San Josemaría Escrivá de Balaguer resume sus efectos de modo vivo: «en este Sacramento maravilloso, el Señor limpia tu alma y te inunda de alegría y de fuerza para no desmayar en tu pelea, y para retornar sin cansancio a Dios, aun cuando todo te parezca oscuro».
«En este sacramento, el pecador, confiándose al juicio misericordioso de Dios, anticipa en cierta manera el juicio al que será sometido al fin de esta vida terrena» (Catecismo, 1470).
3. Necesidad y utilidad de la Penitencia
3.1. Necesidad para el perdón de los pecados graves
«Para los caídos después del bautismo, es este sacramento de la Penitencia tan necesario, como el mismo Bautismo para los aún no regenerados».
«Según el mandamiento de la Iglesia “todo fiel llegado a la edad del uso de razón debe confesar al menos una vez al año, los pecados graves de que tiene conciencia" (CIC can. 989)» ( Catecismo , 1457).
«“Quien tenga conciencia de hallarse en pecado grave que no […] comulgue el Cuerpo del Señor sin acudir antes a la confesión sacramental a no ser que concurra un motivo grave y no haya posibilidad de confesarse; y, en este caso, tenga presente que está obligado a hacer un acto de contrición perfecta, que incluye el propósito de confesarse cuanto antes" (CIC, can. 916)» (Catecismo, 1457).
3.2. Utilidad de la Confesión frecuente
«Sin ser estrictamente necesaria, la confesión de los pecados veniales, sin embargo, se recomienda vivamente por la Iglesia. En efecto, la confesión habitual de los pecados veniales ayuda a formar la conciencia, a luchar contra las malas inclinaciones, a dejarse curar por Cristo, a progresar en la vida del Espíritu» (Catecismo, 1458).

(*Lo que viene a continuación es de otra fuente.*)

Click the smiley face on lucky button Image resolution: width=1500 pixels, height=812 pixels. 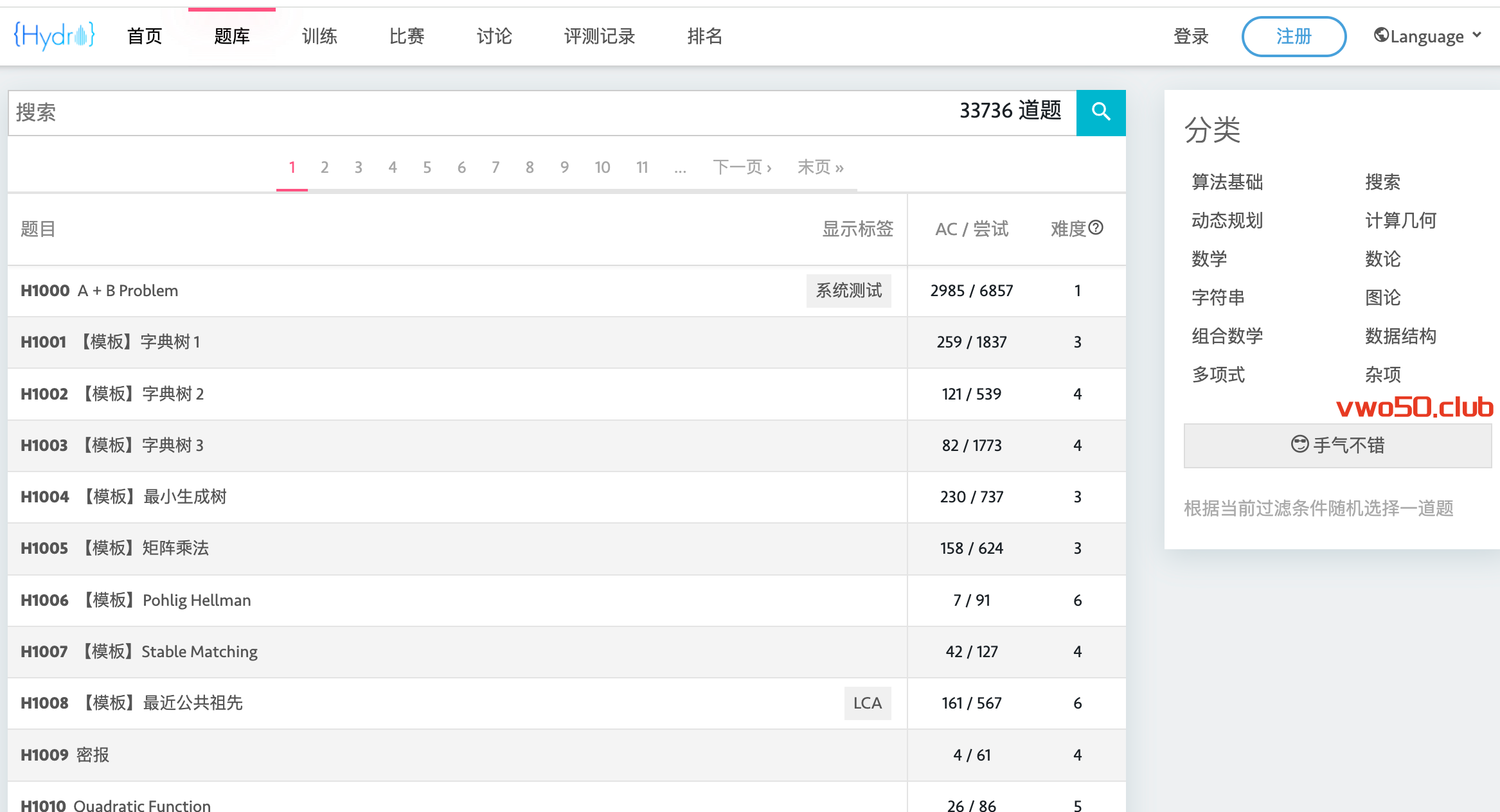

«El uso frecuente y cuidadoso de este sacramento es también muy útil en relación con los pecados veniales. En efecto, no se trata de una mera repetición ritual ni de un cierto ejercicio psicológico, sino de un constante empeño en perfeccionar la gracia del Bautismo, que hace que de tal forma nos vayamos conformando continuamente a la muerte de Cristo, que llegue a manifestarse también en nosotros la vida de Jesús».